The sequence of \(x_0, x_1, x_2, \cdots\) may converge, which means the convergence is not guaranteed. Usually, we prefer a good initial starting point which is not too far away from the real solution. Also, applying Newton’s method doesn’t require the existance of the second derivative.

Example

Q: We would like to calculate the square root of \(37\).

We formulate the problem as finding the root of function \(f(x) = x^2 - 37\). Let’s choose a good enough starting point \(x_0 = 6\). By applying the iteration, we will have

\[x_1 = x_0 - f(x_0) / f'(x_0) = 6 - [6^2 -37] / [2 \cdot 6] = 6 + 1/12 = 6.083333.\]

\(6.083333^2 = 37.006944\) which is very close to \(37\). Let’s do another iteration

\[x_2 = x_1 - f(x_1) / f'(x_1) = 6.083333 - [6.083333^2 - 37] / [2 \cdot 6.083333] = 6.082762\]

\(6.082762^2 = 37.0000003\) which is much more closer.

Why it may work?

By approximating the target function using the first order of Taylor’s expansion, we have

\[f(x_{t+1}) \approx f(x_t) + f'(x_t)(x_{t+1} - x_t) = 0\]

Clean the equation, we have

\[x_{t+1} = x_t - f(x_t) / f'(x_t)\]

Newton’s Gradient Descent

Newton’s Gradient Descent is to iteratively solve the minimum of an optimazation function. The sufficient condition of a minimum is that its gradient is zero. So, we use Newton’s Method (the method we described above) to solve the point that allows the gradient value to be zero. Now using a mathematical language to reformulate the problem.

Define function \(f(x)\) as the objective function to be minimized. We need to find a point \(x^*\) that has \(f'(x^*) = 0\). In order to reduce confusion, we let \(g(x) = f'(x)\), and the objective turns to solve the root of \(g(x)=0\). By applying the Newton’s Method, we have

\[x_{t+1} = x_t - g(x_t) / g'(x_t) = x_t - f'(x_t) / f''(x_t)\]

That’s it.

Of course, we assume function \(f(x)\) is a scalar function.

Comparison

Newton’s method and Newton’s Gradient Descent are very similar.
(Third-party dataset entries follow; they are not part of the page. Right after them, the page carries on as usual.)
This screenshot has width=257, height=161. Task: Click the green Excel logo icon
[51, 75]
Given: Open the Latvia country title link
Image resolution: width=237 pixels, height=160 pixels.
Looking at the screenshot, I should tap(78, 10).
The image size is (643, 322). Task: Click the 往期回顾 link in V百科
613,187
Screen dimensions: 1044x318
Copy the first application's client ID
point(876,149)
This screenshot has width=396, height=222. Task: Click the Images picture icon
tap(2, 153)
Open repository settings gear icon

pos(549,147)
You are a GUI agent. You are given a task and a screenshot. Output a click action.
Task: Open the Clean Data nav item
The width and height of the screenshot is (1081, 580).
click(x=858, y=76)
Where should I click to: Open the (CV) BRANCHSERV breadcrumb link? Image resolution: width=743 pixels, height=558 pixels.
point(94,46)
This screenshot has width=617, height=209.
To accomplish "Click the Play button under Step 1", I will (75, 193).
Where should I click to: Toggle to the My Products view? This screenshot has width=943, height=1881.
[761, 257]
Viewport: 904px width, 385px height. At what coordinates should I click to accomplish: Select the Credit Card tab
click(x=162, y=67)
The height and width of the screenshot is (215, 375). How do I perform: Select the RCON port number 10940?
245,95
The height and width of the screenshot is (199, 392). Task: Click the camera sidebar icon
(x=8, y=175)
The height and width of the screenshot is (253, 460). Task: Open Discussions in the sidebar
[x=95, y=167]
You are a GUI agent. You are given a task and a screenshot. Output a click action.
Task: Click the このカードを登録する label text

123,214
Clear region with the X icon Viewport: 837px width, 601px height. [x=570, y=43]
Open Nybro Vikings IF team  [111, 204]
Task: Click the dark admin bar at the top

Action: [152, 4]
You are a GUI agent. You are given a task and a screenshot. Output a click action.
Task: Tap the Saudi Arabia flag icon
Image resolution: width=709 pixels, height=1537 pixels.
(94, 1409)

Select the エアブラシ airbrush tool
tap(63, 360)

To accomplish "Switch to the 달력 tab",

Newton’s method is to solve \(f(x) = 0\) , and Newton’s Gradient Descent method is to solve \(f'(x) = 0\). The underline trick is both first-order approximation of Taylor’s expansion. Both method can be extended to affine functions, just be replacing the division to matrix inverse (if the matrix has an inverse).